Pani sent in two interesting links recently – the first is to a look at why Canadian banks seem to be faring so much better than their OECD counterparts in this downturn:
Canadian banks’ pre-crisis balance sheet structures were broadly similar to those of banks in other OECD countries with one notable exception – funding structure. Canadian banks were in the top quartile of the OECD sample in terms of their use of depository funding. The advantage of stable deposit funding may have insulated them from the freeze of wholesale funding markets, contributing to their resilience.

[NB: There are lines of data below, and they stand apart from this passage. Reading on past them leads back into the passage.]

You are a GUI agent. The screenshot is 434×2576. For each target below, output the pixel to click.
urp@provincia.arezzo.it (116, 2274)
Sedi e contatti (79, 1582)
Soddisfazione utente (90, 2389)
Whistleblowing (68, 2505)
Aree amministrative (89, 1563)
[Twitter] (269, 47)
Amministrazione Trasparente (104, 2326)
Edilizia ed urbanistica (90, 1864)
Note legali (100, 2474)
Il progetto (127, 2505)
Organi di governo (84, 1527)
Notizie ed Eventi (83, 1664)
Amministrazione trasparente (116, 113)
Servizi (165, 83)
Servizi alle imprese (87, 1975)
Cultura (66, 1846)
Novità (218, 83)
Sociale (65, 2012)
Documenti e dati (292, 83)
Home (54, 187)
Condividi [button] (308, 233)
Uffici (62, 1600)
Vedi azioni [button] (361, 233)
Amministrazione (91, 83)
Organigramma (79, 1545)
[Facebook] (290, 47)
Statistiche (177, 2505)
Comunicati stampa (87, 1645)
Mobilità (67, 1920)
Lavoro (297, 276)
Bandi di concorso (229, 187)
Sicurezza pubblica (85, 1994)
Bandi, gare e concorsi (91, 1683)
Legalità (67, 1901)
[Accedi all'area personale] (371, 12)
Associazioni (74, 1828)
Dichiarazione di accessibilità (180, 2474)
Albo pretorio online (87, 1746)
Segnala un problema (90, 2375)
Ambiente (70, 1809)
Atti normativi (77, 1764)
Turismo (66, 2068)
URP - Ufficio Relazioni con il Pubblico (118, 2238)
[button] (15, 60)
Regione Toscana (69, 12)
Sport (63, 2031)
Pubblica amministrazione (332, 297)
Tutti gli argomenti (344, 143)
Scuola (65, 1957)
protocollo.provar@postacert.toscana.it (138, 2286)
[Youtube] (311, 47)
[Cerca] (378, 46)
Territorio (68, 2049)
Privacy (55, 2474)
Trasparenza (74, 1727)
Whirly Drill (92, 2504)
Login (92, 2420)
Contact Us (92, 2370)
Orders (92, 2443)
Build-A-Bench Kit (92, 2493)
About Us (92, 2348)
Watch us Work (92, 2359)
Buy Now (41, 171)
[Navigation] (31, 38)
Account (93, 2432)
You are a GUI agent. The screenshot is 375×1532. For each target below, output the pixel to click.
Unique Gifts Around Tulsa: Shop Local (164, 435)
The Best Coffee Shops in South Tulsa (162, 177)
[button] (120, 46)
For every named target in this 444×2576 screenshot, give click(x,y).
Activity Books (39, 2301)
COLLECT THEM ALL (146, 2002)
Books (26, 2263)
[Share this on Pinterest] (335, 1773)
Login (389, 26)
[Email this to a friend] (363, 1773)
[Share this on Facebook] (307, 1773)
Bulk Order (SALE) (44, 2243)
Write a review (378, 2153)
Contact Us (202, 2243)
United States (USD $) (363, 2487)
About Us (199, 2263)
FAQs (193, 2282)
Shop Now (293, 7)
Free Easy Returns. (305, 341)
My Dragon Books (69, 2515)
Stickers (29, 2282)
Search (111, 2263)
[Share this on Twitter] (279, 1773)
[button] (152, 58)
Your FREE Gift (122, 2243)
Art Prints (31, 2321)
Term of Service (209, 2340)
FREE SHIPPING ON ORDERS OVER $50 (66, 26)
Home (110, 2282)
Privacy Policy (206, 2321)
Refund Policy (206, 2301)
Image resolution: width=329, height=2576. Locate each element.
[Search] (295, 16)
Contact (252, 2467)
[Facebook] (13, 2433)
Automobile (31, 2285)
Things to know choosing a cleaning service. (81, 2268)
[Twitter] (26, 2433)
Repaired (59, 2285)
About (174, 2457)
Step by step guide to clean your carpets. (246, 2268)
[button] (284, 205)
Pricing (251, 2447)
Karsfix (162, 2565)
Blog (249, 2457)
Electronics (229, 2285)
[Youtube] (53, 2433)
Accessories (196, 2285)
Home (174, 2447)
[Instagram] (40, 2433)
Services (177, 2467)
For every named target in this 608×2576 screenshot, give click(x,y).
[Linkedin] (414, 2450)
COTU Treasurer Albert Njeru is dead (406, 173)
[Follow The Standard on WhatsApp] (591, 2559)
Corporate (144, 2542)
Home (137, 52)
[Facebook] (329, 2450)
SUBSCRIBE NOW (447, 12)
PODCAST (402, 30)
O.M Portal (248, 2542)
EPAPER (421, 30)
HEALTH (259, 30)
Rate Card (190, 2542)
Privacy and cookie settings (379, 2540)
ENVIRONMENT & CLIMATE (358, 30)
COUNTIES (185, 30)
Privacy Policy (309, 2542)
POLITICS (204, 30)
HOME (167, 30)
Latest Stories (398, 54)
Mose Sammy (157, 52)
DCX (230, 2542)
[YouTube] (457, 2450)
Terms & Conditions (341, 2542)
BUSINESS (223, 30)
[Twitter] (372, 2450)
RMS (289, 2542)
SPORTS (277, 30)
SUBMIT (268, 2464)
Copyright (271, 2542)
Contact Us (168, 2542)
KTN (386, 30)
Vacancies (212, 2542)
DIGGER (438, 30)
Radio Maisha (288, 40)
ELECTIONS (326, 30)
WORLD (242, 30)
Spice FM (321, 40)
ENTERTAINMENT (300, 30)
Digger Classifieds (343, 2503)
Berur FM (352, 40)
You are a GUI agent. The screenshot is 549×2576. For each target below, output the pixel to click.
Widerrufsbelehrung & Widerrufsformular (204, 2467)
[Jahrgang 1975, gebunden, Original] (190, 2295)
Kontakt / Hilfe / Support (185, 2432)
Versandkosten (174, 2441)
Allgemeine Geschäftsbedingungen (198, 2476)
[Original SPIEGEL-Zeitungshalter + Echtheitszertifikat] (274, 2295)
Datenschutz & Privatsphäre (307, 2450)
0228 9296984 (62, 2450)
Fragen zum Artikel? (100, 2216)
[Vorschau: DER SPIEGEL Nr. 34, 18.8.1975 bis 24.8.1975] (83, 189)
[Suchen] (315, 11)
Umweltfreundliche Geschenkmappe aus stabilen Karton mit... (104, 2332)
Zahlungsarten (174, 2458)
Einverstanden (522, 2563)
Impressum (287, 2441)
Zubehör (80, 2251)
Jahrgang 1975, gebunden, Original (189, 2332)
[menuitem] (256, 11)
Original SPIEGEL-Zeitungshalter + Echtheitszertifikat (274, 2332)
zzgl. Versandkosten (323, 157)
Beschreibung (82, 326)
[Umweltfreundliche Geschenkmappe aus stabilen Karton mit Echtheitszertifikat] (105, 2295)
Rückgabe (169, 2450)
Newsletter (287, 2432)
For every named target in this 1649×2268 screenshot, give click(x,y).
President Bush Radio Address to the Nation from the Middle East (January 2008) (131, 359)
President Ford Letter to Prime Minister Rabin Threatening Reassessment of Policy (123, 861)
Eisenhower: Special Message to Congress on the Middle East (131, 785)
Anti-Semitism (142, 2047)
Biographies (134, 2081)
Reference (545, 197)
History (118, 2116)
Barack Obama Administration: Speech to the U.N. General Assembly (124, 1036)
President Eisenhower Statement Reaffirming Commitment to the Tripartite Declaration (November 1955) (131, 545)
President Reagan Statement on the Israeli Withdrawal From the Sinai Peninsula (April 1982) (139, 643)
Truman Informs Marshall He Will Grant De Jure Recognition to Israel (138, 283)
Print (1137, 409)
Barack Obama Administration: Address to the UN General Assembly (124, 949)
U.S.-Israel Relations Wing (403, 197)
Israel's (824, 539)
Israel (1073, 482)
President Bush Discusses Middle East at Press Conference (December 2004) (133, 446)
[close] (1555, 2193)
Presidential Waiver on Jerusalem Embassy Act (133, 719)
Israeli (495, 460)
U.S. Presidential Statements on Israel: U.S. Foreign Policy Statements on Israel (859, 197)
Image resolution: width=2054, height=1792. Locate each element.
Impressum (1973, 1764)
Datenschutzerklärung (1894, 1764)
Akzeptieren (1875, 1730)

Why do Canadian banks have a firmer grip on depository funding? Environments and circumstances are important factors. On the supply side, large Canadian banks, benefiting from their nationwide footprints and a universal banking model, are able to offer one-stop service to households, which helps attract and retain household savings. On the demand side, in recent years, Canadian banks experienced slower asset growth than their neighbours in the US, leading to a narrower funding gap and hence a lower need for wholesale funding in addition to household savings
The second link is to a note about the Feds stated willingness to employ ‘shock’ interest rate jumps, and the difficulties in pursuing such a policy. The following is a quote from Carl Walsh quoted in the Wall Street Journal:
[O]nce the Fed does start raising the federal-funds rate out of its current record-low range near zero, “it should be increased quickly,” Mr. Walsh argued. “There is no support for raising rates at a gradual pace once the zero rate policy is ended.”
Based on recent anecdotes, quickly rising interest rates would have a dramatic impact on our local real estate market. It’s a good thing our banks are so healthy… or are they?